Zhakata finally releases long awaited album

• Fans attend live shows in solidarity

Leornard Zhakata
Leornard Zhakata

• ZBC reluctant to play album

One of Zimbabwe’s celebrated musicians, Leonard Karikoga Zhakata, has finally released a new album in the hope that the Zanu (PF) controlled radio and television stations might play the tracks and videos on it.

Zhakata had not released an album since Tine Vimbo (There is Hope), which was banned from the airwaves in 2006.

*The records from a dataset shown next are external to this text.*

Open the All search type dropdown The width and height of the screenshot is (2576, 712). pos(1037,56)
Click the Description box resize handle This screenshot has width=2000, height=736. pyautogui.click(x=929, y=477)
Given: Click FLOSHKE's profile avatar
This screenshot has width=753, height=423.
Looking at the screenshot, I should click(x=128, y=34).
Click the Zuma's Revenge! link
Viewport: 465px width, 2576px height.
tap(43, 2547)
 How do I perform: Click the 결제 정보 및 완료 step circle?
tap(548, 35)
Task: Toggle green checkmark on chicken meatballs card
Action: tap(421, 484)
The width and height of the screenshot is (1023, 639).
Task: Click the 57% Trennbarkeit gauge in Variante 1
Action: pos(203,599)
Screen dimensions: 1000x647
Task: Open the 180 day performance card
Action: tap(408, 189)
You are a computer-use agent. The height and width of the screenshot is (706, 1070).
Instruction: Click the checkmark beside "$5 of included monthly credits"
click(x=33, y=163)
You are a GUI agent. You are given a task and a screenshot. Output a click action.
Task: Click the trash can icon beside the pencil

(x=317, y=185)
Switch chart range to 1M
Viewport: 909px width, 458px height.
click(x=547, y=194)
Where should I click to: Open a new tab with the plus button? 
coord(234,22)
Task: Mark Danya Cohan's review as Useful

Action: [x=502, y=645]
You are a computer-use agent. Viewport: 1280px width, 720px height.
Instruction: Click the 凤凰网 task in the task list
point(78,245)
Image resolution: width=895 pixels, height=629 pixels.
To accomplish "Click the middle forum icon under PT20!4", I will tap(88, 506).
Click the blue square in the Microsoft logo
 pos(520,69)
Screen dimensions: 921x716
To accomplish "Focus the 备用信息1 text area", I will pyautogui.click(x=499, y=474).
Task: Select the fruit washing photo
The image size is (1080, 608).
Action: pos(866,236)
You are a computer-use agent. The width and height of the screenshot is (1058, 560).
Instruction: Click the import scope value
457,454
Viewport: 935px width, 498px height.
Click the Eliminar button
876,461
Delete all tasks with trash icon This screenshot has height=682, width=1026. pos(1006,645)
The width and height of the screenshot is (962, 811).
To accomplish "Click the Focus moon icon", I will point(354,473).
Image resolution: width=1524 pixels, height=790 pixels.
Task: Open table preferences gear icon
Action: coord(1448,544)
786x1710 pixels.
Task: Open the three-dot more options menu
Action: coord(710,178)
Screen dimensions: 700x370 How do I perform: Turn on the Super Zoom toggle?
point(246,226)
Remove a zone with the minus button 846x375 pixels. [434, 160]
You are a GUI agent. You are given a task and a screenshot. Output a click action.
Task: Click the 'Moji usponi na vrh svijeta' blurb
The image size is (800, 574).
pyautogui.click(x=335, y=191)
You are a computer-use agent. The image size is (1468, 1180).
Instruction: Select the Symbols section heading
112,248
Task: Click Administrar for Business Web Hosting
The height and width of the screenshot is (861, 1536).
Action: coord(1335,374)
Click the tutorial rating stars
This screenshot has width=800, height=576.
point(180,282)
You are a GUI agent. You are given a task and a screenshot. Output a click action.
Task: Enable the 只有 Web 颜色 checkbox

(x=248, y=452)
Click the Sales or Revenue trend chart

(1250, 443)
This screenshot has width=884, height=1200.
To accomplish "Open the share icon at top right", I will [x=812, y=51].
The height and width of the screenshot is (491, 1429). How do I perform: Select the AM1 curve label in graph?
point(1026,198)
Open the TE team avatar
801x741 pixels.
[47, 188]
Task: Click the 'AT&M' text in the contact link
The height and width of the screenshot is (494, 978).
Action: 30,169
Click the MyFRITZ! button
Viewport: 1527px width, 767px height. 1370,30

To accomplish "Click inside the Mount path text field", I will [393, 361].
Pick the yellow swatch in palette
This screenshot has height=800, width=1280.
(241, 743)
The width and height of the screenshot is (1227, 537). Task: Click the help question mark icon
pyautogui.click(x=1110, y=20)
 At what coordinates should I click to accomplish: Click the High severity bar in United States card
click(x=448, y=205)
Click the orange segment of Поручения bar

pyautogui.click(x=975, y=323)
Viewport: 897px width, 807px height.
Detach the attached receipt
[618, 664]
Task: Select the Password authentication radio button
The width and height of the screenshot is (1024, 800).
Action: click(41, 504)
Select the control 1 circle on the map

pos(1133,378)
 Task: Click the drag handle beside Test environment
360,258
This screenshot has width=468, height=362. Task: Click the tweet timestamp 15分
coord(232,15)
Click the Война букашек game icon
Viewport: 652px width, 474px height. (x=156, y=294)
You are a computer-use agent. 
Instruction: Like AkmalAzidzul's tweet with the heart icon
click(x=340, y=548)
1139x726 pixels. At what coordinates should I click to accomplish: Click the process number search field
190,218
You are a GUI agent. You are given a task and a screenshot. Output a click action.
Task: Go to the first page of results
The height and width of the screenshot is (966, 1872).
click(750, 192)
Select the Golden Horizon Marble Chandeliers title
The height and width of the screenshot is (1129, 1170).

And today, he is a happy man.

“I wrestled to release this album. I am happy that we have won a huge battle. My album is now available and all I can say is that let us forget about the long wait and enjoy the music,” said Zhakata, on the sidelines of a colourful launch last Saturday.

The Zimbabwe Music Corporation, now owned by Zanu (PF) officials including gospel musician Elias Musakwa, is fast losing top musicians because of its political stance. It has been holding on to Zhakata’s album on allegations that it contained political material that denigrated Zanu (PF).

In trying to make a follow up on the progress of his album, the talented composer said he had been receiving conflicting statements from the authorities at ZMC as to why they were not releasing it.

This prompted him to join Metro Studios. Various promoters told Showbiz last week said they were eager to engage Zhakata as many fans were attending his live shows following the release of the album.

“He is in demand and we are going to work with him in holding live shows,” said Mustafa El Arubi of Slash Down Entertainment.

Some of the songs on the album that is now already on the market include Simudza Mureza (Raise The Flag), Misodzi Yerudo (Tears of Love), Rima Rapera (The End of Darkness), Uchandipa Menduru (Medal Of Love), Dambura Mbabvu and It’s Good For Us.

Radio presenters from the Zanu (PF) controlled radio stations said they had not yet received the new album and they were waiting to get the “go ahead from the authorities.”

“As radio DJs we also like Zhakata. I have nothing against his songs and I am very willing to play the new album. We first of all have to get the permission from the authorities to play his songs,” said a popular presenter from Radio Zimbabwe.

A presenter at the vernacular station, National FM, said: “It is unfortunate that we have not yet been given the green light to play the album. There is no doubt that he is one of the best musicians and listeners are calling us requesting the new album but we are at pains to explain the situation right now.”

Metro Studios director Emion Sibindi said: “We worked flat out to ensure that the album is available on the market. He came with his master copy and he was determined to release the album. We are happy that all parties have done their best and fans can now access the album.”

Zhakata said he looked forward to a time when ZBC would play his songs.

Troubles with Zanu (PF)

2000 –ZBC radio stations banned some of his songs including Bhora Rembabvu (Stiff Competition) from the album ZORA, which they thought meant Mugabe’s rule was facing stiff competition from Morgan Tsvangirai of the popular MDC. In the song Zhakata reminds a person in higher position that there is also someone who wants that position and he should brace for stiff competition, as it was like a major football cup final.

2001 – Zhakata released the album Mubikira (Catalyst) and again some of the songs on the album were banned. In the song called Sakunatsa (The Good Samaritan), he sang of a country that does not have a fair and balanced judiciary system – a good person is always persecuted for no reason while the judiciary was protecting offenders.

2003 – The album Hodho (The Toy Gun) was completely banned from the airwaves, as Zanu (PF) described it “politically poisonous.” Tracks from the album include Warrior, where he sings of a soldier who is forced to go to a war with a toy gun and fight the enemy who has machine guns, bombs and bazookas. In short Zhakata was saying that there was an uneven platform for one’s expression of political or social views.

2005 – Udza Vamwe (Spread The Message). Whole album banned as some songs focused on children being militarized and taught to preach messages of hate.

2006 – Tine Vimbo (There Is Hope). The title track was banned from the airwaves as the messages portrayed in some of the songs were deemed not fit for public political consumption. In the song Zhakata was giving hope to desperate Zimbabweans saying that they had endured a long suffering and they should now hope for change and long for a better future.